Forscher berechnen zentrale Eigenschaft von Wasser

Verschiedene Cluster von Wassermolekülen: Manche sind dazu in der Lage, negativ geladene Hydroxid-Ionen (blau) und positiv geladene Hydronium-Ionen (grün) zu stabilisieren. © AG Kirchner/Uni Bonn

Flüssiges Wasser besteht zum überwiegenden Teil aus neutralen H2O-Molekülen. Diese können jedoch spontan zerfallen. Dabei entstehen ein negativ geladenes Hydroxid-Ion sowie ein positiv geladenes Hydronium-Ion. Diese Reaktion ist ausgesprochen selten: Auf zehn Milliarden Wassermoleküle kommen nur 36 Ionen.

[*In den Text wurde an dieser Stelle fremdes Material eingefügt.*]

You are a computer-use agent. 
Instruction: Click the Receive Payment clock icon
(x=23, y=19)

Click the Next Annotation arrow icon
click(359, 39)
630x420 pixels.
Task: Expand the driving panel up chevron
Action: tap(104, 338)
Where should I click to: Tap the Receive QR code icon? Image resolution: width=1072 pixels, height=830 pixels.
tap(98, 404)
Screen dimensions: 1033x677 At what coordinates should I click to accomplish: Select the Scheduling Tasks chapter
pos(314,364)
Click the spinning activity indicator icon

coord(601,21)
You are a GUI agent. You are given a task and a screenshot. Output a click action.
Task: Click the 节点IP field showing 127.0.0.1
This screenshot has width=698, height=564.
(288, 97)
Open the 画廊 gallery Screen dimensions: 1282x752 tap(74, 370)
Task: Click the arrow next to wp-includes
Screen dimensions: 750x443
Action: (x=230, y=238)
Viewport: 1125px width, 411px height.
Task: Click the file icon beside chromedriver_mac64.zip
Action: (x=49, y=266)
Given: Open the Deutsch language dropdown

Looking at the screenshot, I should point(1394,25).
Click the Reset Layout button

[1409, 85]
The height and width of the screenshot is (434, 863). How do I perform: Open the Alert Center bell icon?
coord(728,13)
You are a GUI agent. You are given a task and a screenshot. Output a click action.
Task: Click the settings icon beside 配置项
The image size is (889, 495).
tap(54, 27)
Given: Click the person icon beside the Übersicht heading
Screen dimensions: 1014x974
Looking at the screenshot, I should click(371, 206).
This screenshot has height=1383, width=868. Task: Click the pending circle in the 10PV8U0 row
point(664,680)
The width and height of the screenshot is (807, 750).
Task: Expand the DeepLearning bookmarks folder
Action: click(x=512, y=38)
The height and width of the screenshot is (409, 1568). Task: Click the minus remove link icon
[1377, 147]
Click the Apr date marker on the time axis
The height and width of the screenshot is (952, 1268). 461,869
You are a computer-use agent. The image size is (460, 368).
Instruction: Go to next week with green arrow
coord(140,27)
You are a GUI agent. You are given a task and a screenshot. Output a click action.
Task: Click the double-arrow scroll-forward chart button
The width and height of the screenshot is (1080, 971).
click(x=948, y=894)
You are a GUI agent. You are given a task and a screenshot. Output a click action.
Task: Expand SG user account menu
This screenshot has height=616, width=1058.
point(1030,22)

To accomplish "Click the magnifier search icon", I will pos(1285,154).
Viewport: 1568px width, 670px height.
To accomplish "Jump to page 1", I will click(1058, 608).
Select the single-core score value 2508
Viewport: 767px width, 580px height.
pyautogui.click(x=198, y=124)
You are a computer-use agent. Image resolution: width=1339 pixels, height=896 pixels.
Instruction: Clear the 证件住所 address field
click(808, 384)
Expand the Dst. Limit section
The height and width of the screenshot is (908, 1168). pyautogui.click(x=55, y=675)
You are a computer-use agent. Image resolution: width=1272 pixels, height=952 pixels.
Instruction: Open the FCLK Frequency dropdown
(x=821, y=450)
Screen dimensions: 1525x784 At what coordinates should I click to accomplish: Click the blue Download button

So verschwindend klein diese Zahl ist: Theoretisch müsste sie noch viel niedriger sein. Die Bindungskräfte innerhalb des Wassermoleküls sind so stark, dass ein spontaner Zerfall extrem unwahrscheinlich ist. Auch tendieren die Ionen dazu, sich direkt wieder zu verbinden. In flüssigem Wasser laufen jedoch Prozesse ab, die seine „Eigendissoziation“ (so das Fachwort für dieses Phänomen) fördern.

„Bei der Quantifizierung dieser Prozesse tappten die Chemiker aber bislang im Dunkeln“, erklärt Dr. Eva Perlt vom Institut für Physikalische und Theoretische Chemie der Universität Bonn. „Dabei bildet die Eigendissoziation die Grundlage für viele Säure-Base-Reaktionen – also für alles, was mit dem pH-Wert zusammen hängt.“ Ohne diese zentrale Eigenschaft wäre Leben, wie wir es kennen, wohl nicht denkbar.

Klassische Simulation am Rechner zu aufwändig

Theoretische Chemiker nutzen heute Computermodelle, um bestimmte Reaktionen besser zu verstehen. Der Zerfall der Wassermoleküle entzieht sich jedoch klassischen Simulationen. „Da die Eigendissoziation so selten ist, müssten wir dazu im Rechner viele Milliarden Teilchen simulieren“, erklärt Perlt. „Das übersteigt schlicht die Leistung der heute verfügbaren Hardware.“

Das internationale Forscherteam hat daher einen anderen Weg beschritten. Wassermoleküle sind polar; sie haben wie kleine Magneten gewissermaßen einen Nord- und einen Südpol. In Lösung ordnen sie sich daher zu lockeren räumlichen Strukturen an, so genannten Clustern. Manche dieser Cluster bieten ein Milieu, in dem sich Ionen besonders wohl fühlen. Sie schaffen also eine Art Mikroumgebung, die die Eigendissoziation fördert.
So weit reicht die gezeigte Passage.